* [Extrait choisi]:
Il y a quelques mois la maison d’édition Le bruit du temps a publié le premier tome des Oeuvres poétiques complètes de Zbigniew Herbert, intitulé Corde de lumière (comme son premier recueil, Struna Wiatla écrit en 1956) et traduit lumineusement du polonais par Brigitte Gautier. C’est par hasard que je me suis plongé dans son oeuvre éclatante. J’ai été séduit tout de suite. Je vous propose donc ici une présentation fondée sur les écrits de ce poète, l’un des plus grands de la Pologne du XXème siècle, aujourd’hui injustement méconnu en France.

Aux portes de la vallée
Ceux qui semblent
 
obéir aux ordres sans douleur
vont tête basse en signe de réconciliation

mais dans leurs poings serrés ils cachent
des lambeaux de lettres des rubans des cheveux
et des photographies
ils croient dans leur naïveté
 
qu’on ne les leur prendra pas.
 
Il ne me semble pas que l’oeuvre de Herbert puisse être comprise sans l’analyse des influences culturelles, des évènements historiques, des modes de pensée et d’action auxquels il a été exposé. Ce premier poème, qui fait vraisemblablement référence à la vallée de Josaphat, lieu biblique du Jugement Dernier, permet d’introduire deux éléments d’exorde concernant Zbigniew Herbert.

* [Consignes à traiter]:
a - Répondez brièvement à ces questions sur l'extrait :
(i) Quelle maison d'édition a publié le premier tome des Oeuvres poétiques complètes de Zbigniew Herbert ?
(ii) Qui a traduit ce tome du polonais ?
(iii) À quel lieu biblique le premier poème fait-il vraisemblablement référence ?
b - Restituez à l'identique le passage de l'extrait qui va de « Aux portes de » jusqu'à « leur prendra pas. ».
Les données ne servent pas à répondre.

* [Données fournies]:

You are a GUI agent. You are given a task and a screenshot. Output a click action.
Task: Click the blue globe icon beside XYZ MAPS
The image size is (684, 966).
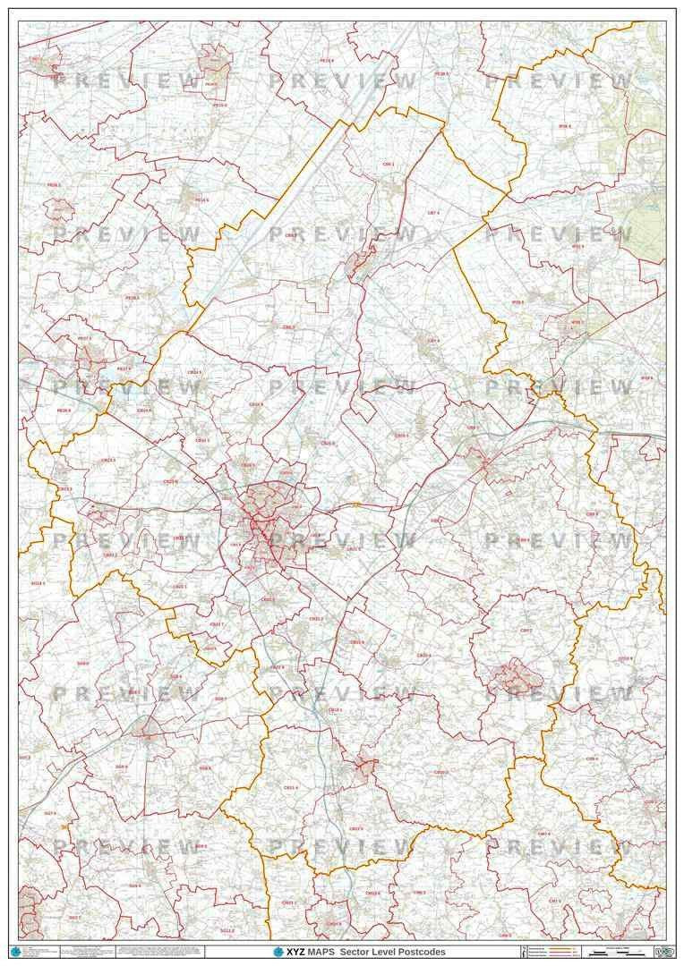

* [Réponses par consigne]:
a -
(i) Le bruit du temps.
(ii) Brigitte Gautier.
(iii) À la vallée de Josaphat, lieu du Jugement Dernier.

b -
Aux portes de la vallée
Ceux qui semblent
 
obéir aux ordres sans douleur
vont tête basse en signe de réconciliation

mais dans leurs poings serrés ils cachent
des lambeaux de lettres des rubans des cheveux
et des photographies
ils croient dans leur naïveté
 
qu’on ne les leur prendra pas.